**本文**
#####

過日、広島に帰省する機会があった。そのとき乗り合わせたタクシー運転手A氏の独白に触発されるところが多かったので、以下に紹介することにする。
――お客さん、里帰りですか。東京から。いいですねぇ。
 ところで、カープ(注・当然、広島東洋カープのことである)はどうですか。いけませんのう、まったく。今年はねぇ、交流戦まではよかったんですよ。交流戦明けに、中日との3連戦があったんです。これに3連敗した時点で、今年は終わりました。

 え? お客さんはあの3連戦の初戦(注・6月26日)に負けたところで終わり、とおっしゃるんですか。そりゃ、ちょっと厳しいのう。わたしゃ、あの3連戦にカープがせめて1勝でもしとったら、今年のペナントレースの展開は全く違うものになっていたと思いますよ。そもそも中日の連勝はあそこから始まったわけですから。ひとつでも勝っていれば、中日を勢いづけることもなかった。そしたら、中日が今みたいに2位まで上がって首位争いすることもなかったでしょ。中日は確かに新外国人の(トニ・)ブランコいうんですか? あれがよう打ちますが、本質的には貧打のチームですからね。本当はそうそう大きな連勝は期待できないチームです。

#####

**提供資料**
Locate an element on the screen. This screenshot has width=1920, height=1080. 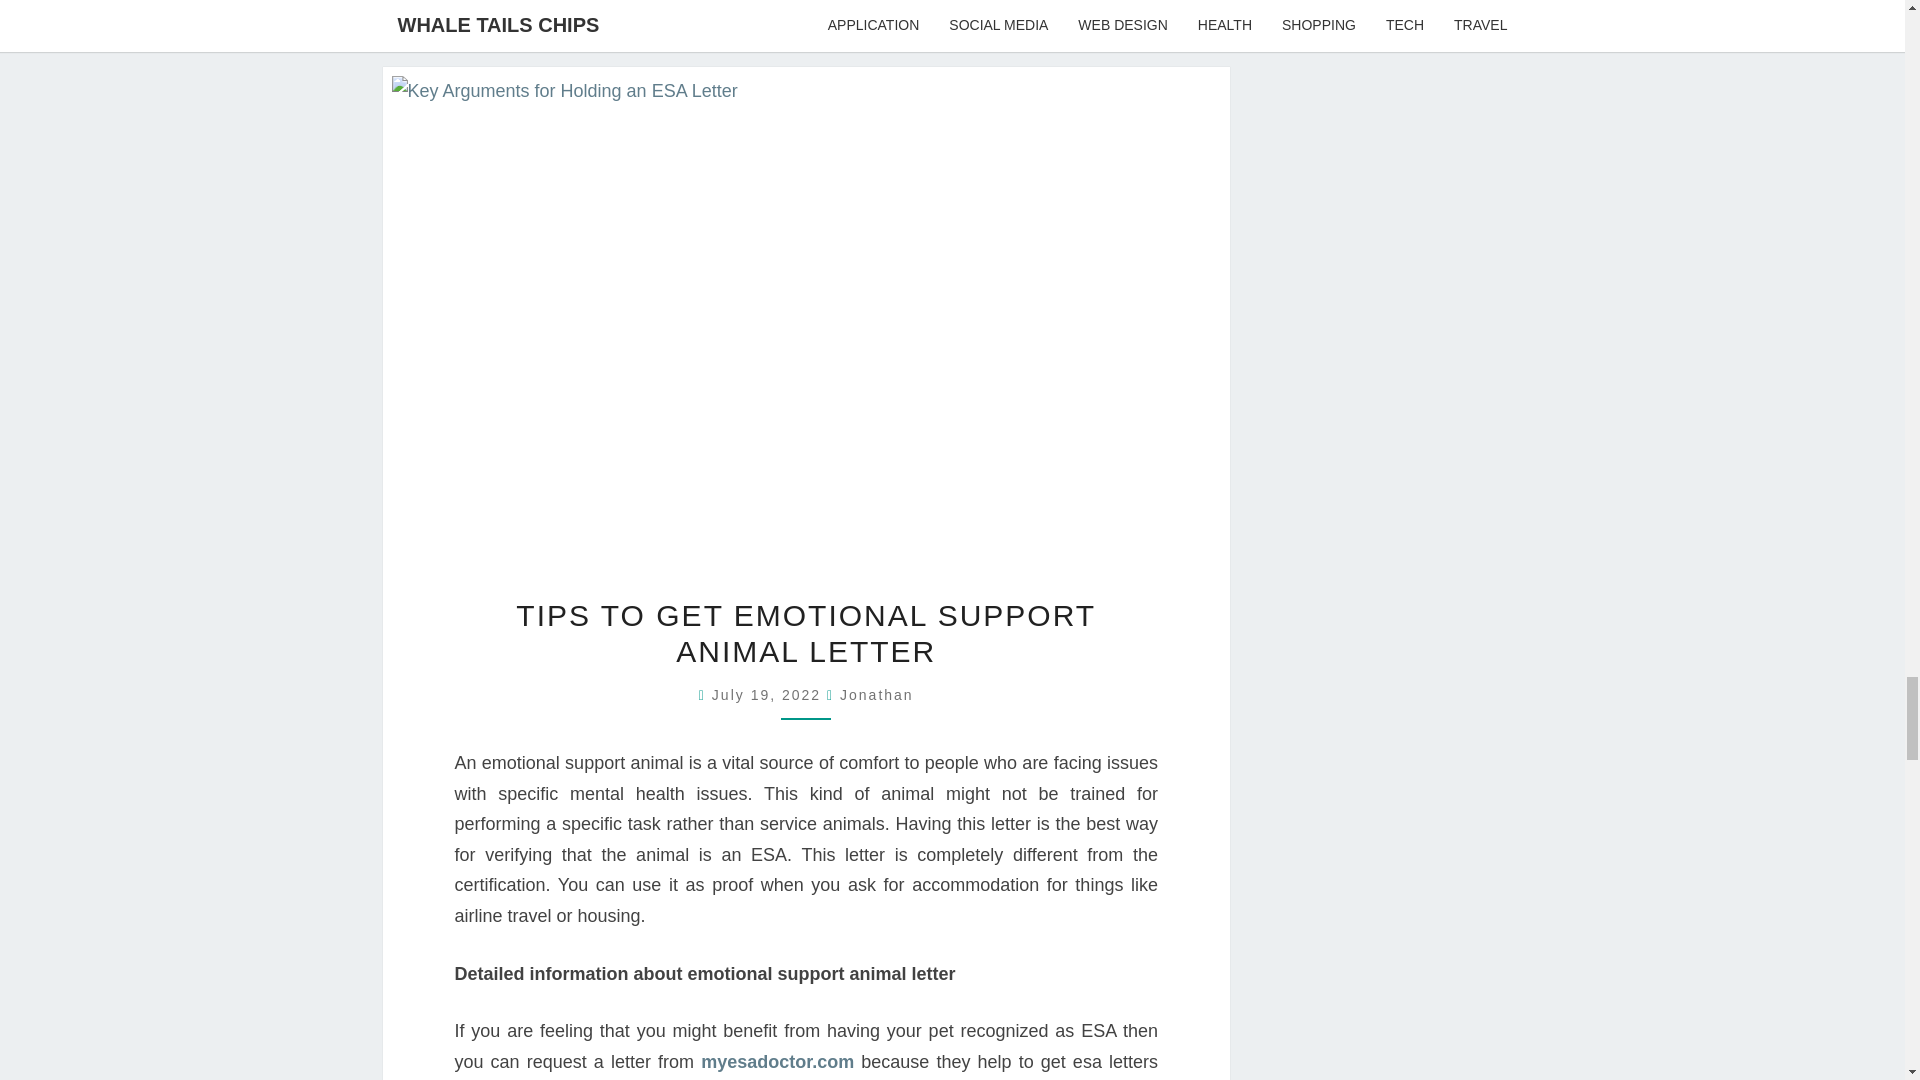
6:55 am is located at coordinates (770, 694).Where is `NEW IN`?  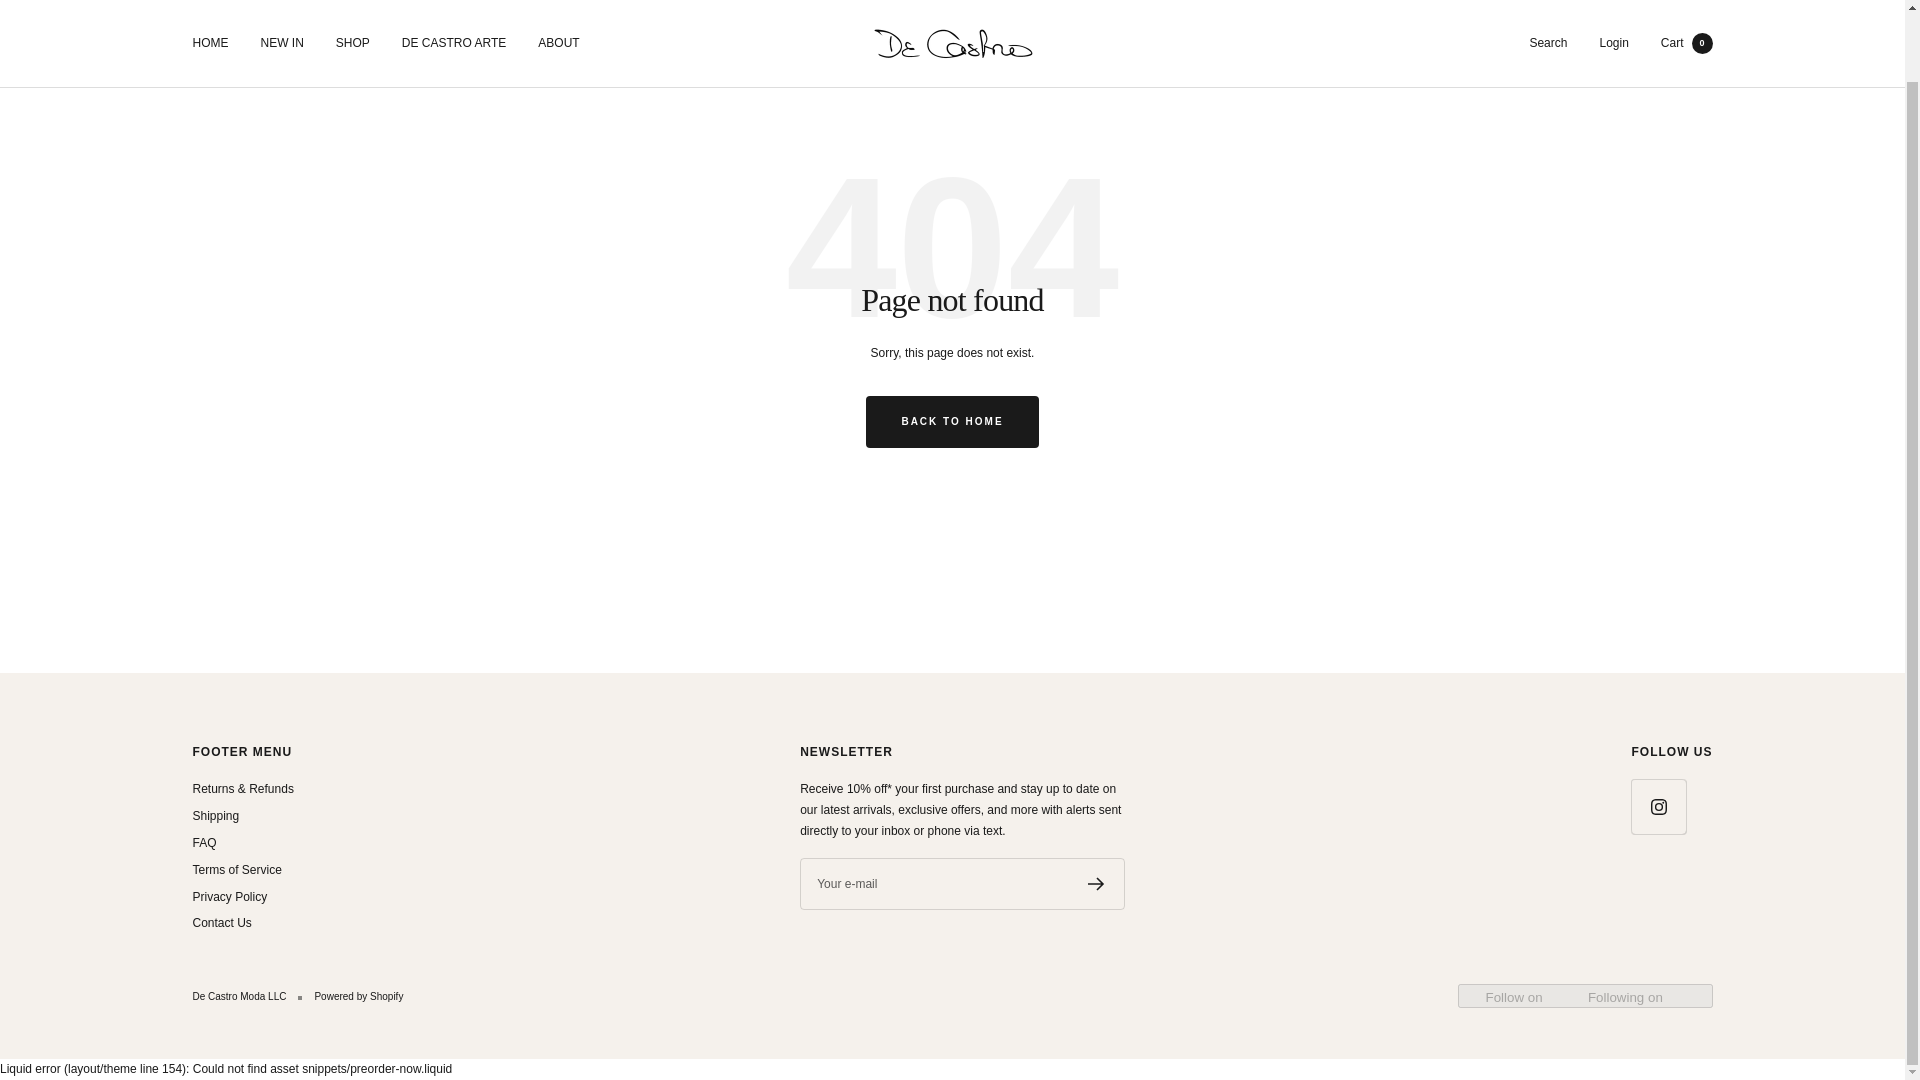
NEW IN is located at coordinates (1686, 13).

#####

**作業一覧**
1. 本文によると、交流戦明けにカープが3連敗した3連戦の相手はどのチームですか。
2. 本文の「過日、広島に帰省する機会があ」から「時点で、今年は終わりました。」までの部分を、一字一句違えずに書き写してください。
資料は本文とは関係がありません。

**各作業の解答**
1. 中日です。

2.
過日、広島に帰省する機会があった。そのとき乗り合わせたタクシー運転手A氏の独白に触発されるところが多かったので、以下に紹介することにする。
――お客さん、里帰りですか。東京から。いいですねぇ。
 ところで、カープ(注・当然、広島東洋カープのことである)はどうですか。いけませんのう、まったく。今年はねぇ、交流戦まではよかったんですよ。交流戦明けに、中日との3連戦があったんです。これに3連敗した時点で、今年は終わりました。